I looked at my father, the man who had been the uncompromising measure for all things in my life for so long. There was still good in me. He did not need to know the truth for me to feel more alive.”
The prose is fast. This is the kind of book you read too quickly, and then pick up again immediately after you’ve finished. I typically avoid such traumatic subject matter, but, in my opinion, Gay treats her readers as tenderly as she can with material of this violent nature. Instead of belaboring the physical torture, she focuses on Mirielle’s internal resolve to supersede injury:
“I made myself forget for as long as I could […] The memory of my life, the weigh of it, threatened to break my body more than any man could. I needed to be no one so I might survive.”

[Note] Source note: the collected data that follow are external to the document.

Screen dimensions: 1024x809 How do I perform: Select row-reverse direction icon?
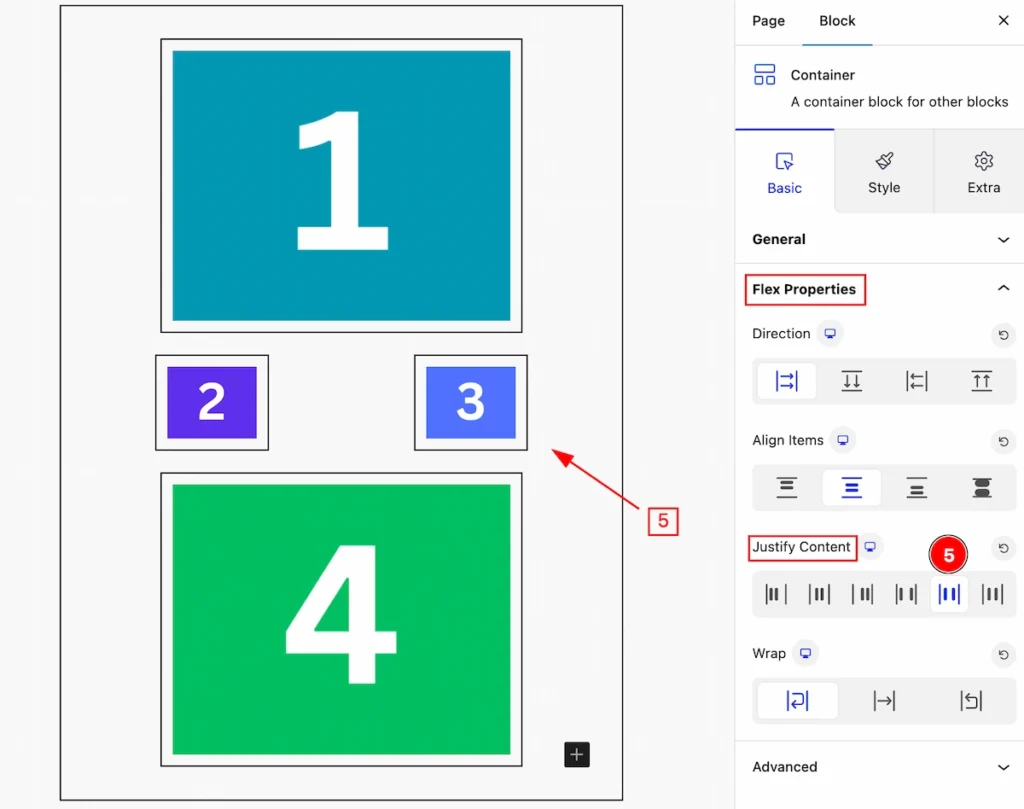pos(916,381)
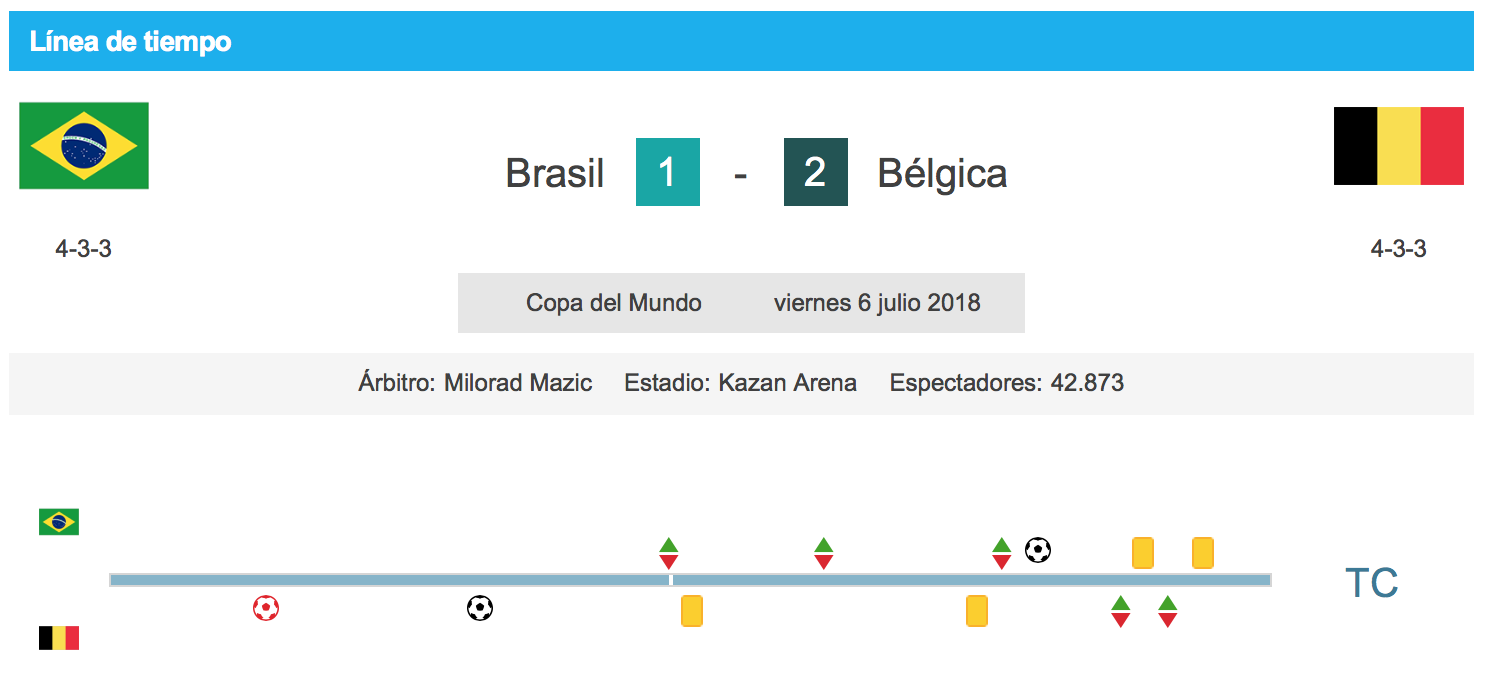Click the TC label after timeline
This screenshot has width=1496, height=678.
[1372, 583]
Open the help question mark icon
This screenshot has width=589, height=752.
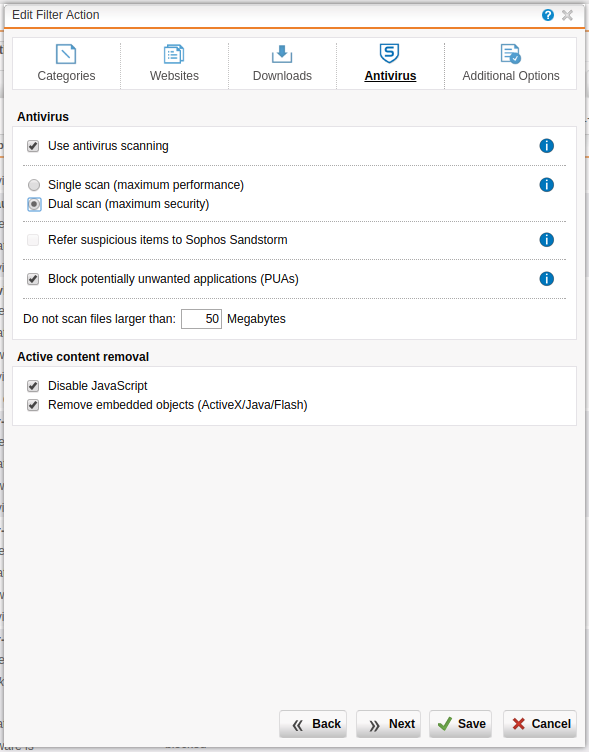pos(548,15)
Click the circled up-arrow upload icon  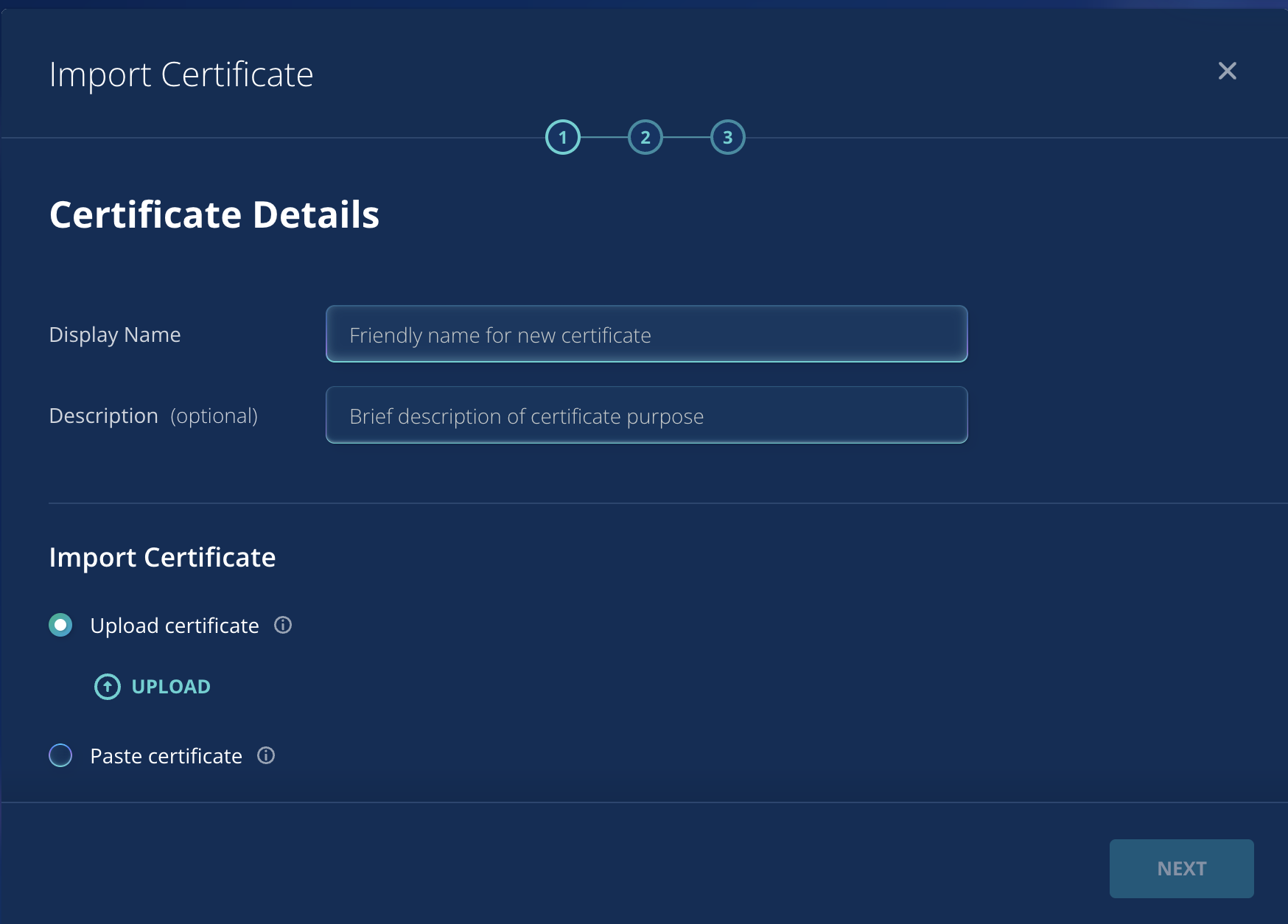tap(108, 687)
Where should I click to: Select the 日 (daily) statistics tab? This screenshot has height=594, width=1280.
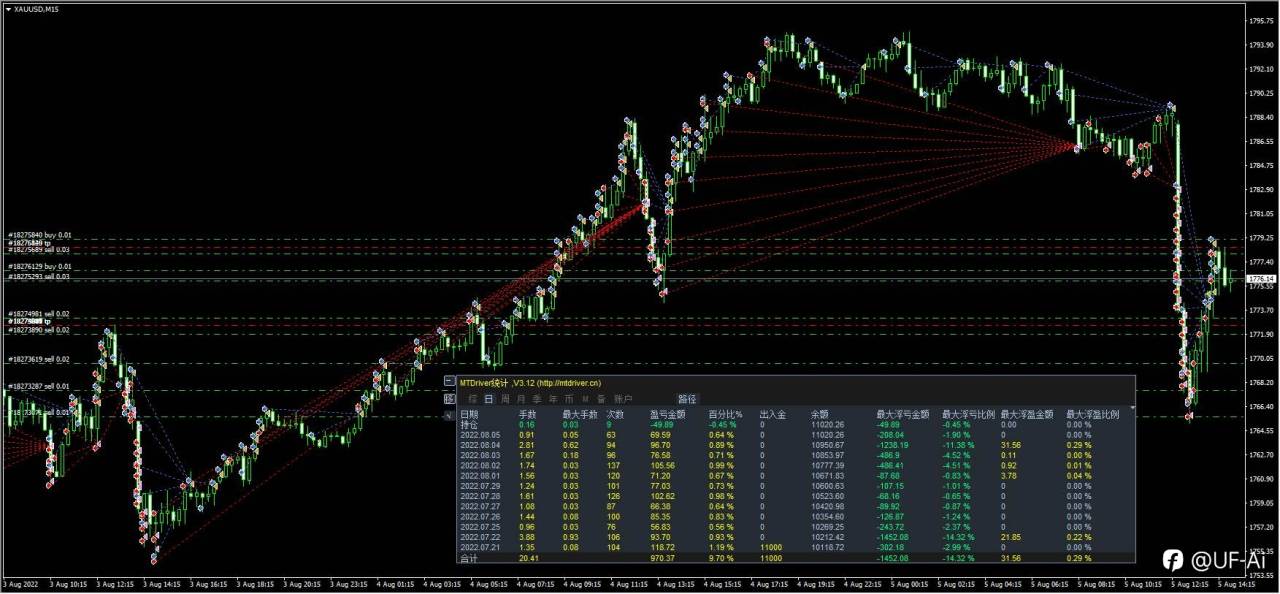488,399
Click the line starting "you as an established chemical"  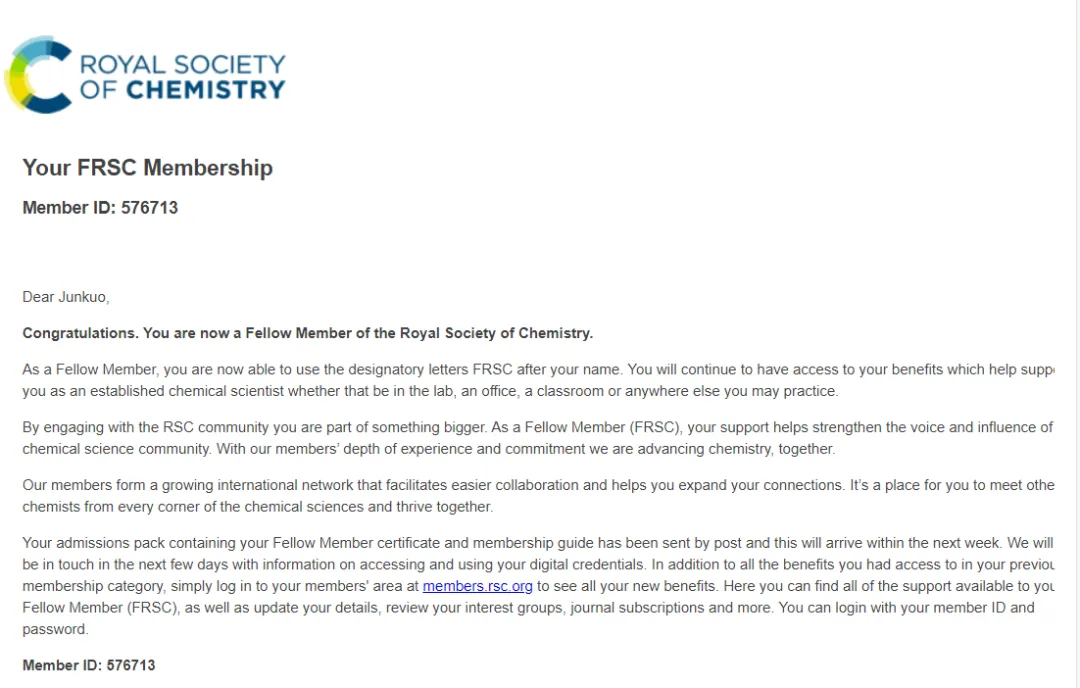click(430, 391)
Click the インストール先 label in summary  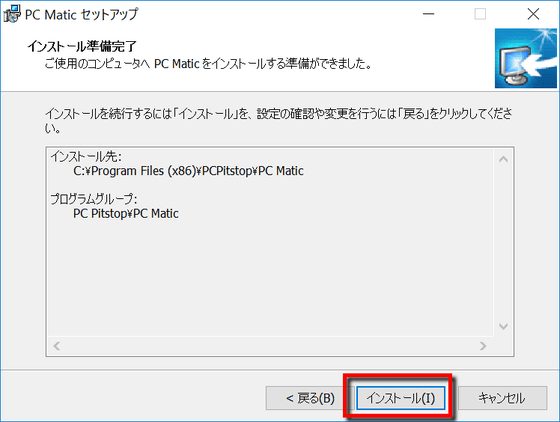86,156
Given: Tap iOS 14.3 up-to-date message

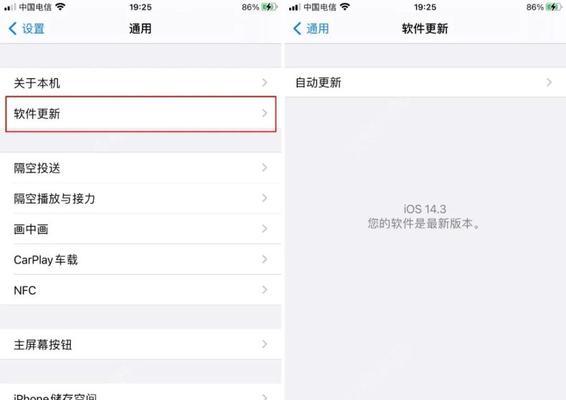Looking at the screenshot, I should [x=424, y=216].
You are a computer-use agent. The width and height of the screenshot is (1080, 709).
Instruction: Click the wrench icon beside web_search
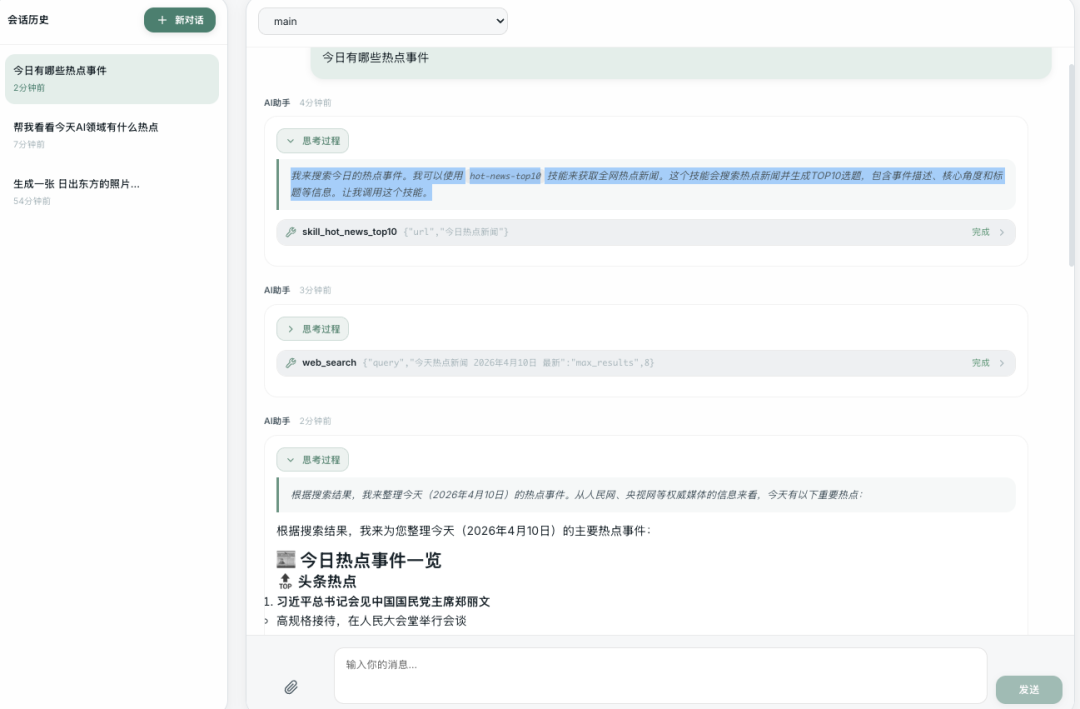point(291,363)
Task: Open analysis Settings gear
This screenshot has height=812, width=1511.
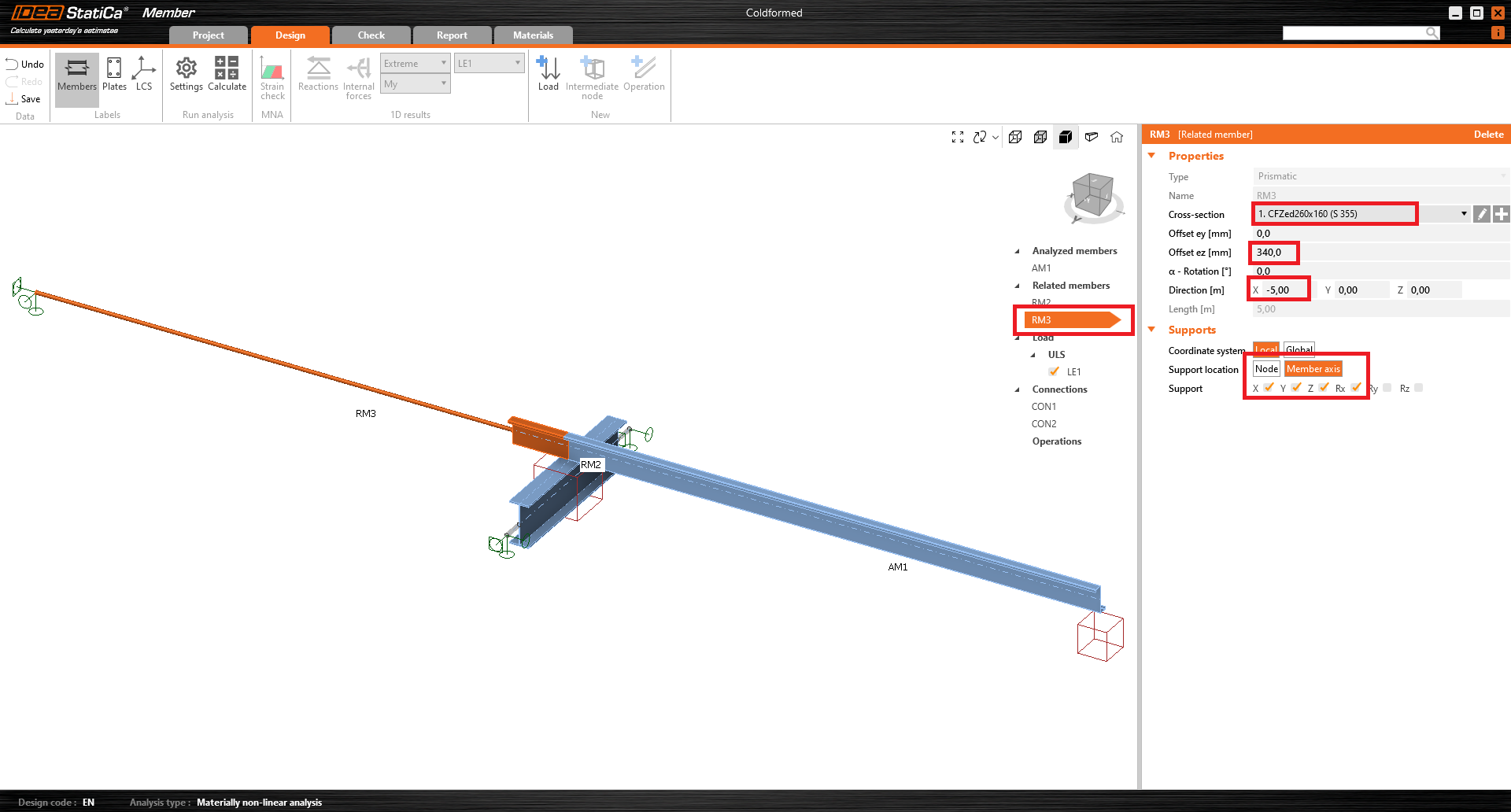Action: [x=186, y=75]
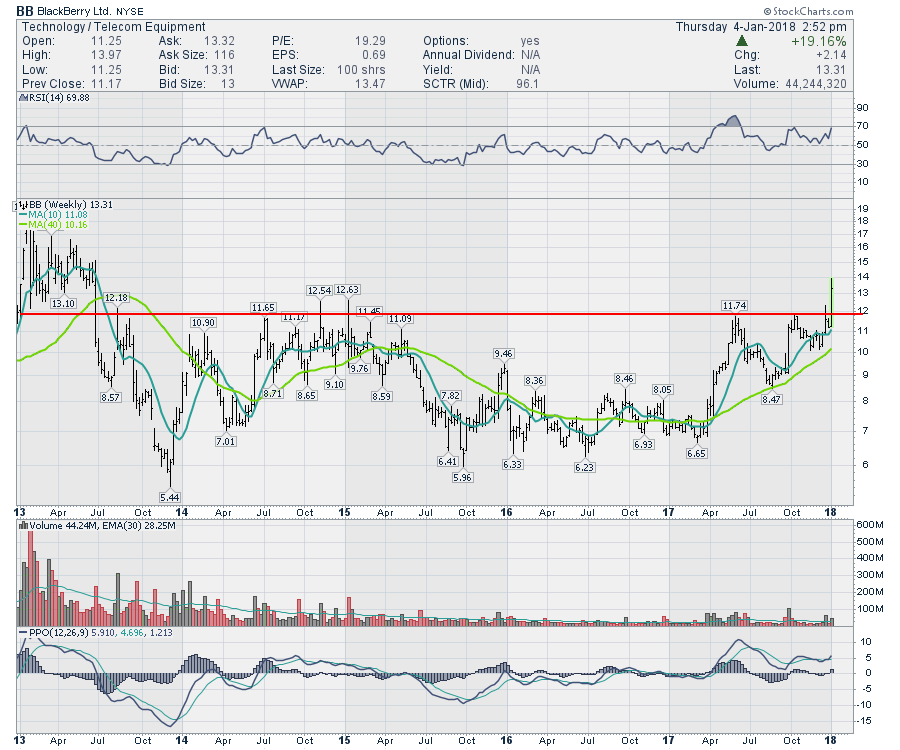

Throughout the novel, the characters’ pains are tempered with this cadence of resolve. Over and over, Mirielle is told to be strong, and this advice takes on a very different tone as we learn what it means to actually face torture with strength. Mirielle undoes who she was and becomes “no one;” she emerges from her prison alive, but “a fucking mess.” As a result, the most emotionally intense parts of this novel occur in the aftermath; the irreparable damage to Mirielle’s body and mind are not clear until we see her in the light of her former home:
“I was the kind of hungry I did not know was possible but in its way, the hunger felt good. It was a comfort to be so empty. I had to hold on to that emptiness.”
It is here, in the uncomfortable and sometimes hopeless space of healing where true love prevails. Her mother-in-law, of all people, is the person who coaxes Mirielle back into the life she once loved.
What surprises me most about this novel, is that it steers us away from the harsh rationale that so often accompanies human trauma and sacrifice. Mirielle’s father says to her, “In impossible circumstances one is faced with impossible choices.” Gay does not end the book with some institutionalized pardon of the “necessary evil” of violence, of rape. Instead she, unrelentingly, shows the reader the bottom line for Mirielle and her family, and what this bottom line says to me, at least, is that one life is too many. Gay is saying that women are used as collateral, universally, and collateral damage is unacceptable.
What have you read lately that shook you to the core?